Work to complete: Retype the line with "Open the top context dropdown" exactly. Then retype every line after it through the end of the entries below, and nothing more, leaving out pictures.

Study material:

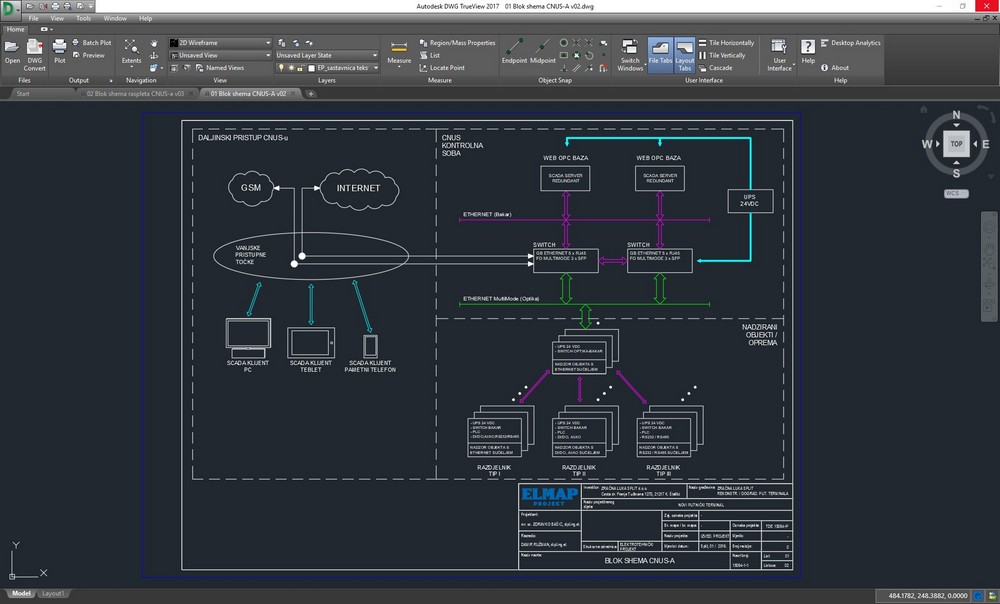Open the Help question mark icon
The height and width of the screenshot is (604, 1000).
tap(808, 48)
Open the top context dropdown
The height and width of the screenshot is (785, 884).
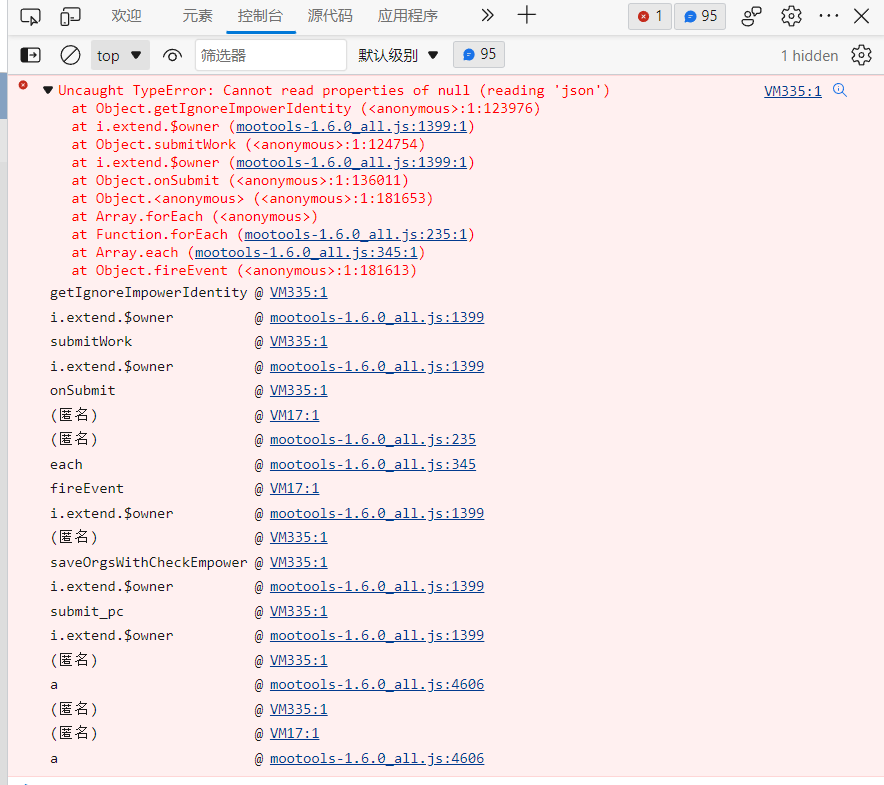pyautogui.click(x=120, y=56)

Task result:
Open the top context dropdown
The height and width of the screenshot is (785, 884).
pyautogui.click(x=120, y=56)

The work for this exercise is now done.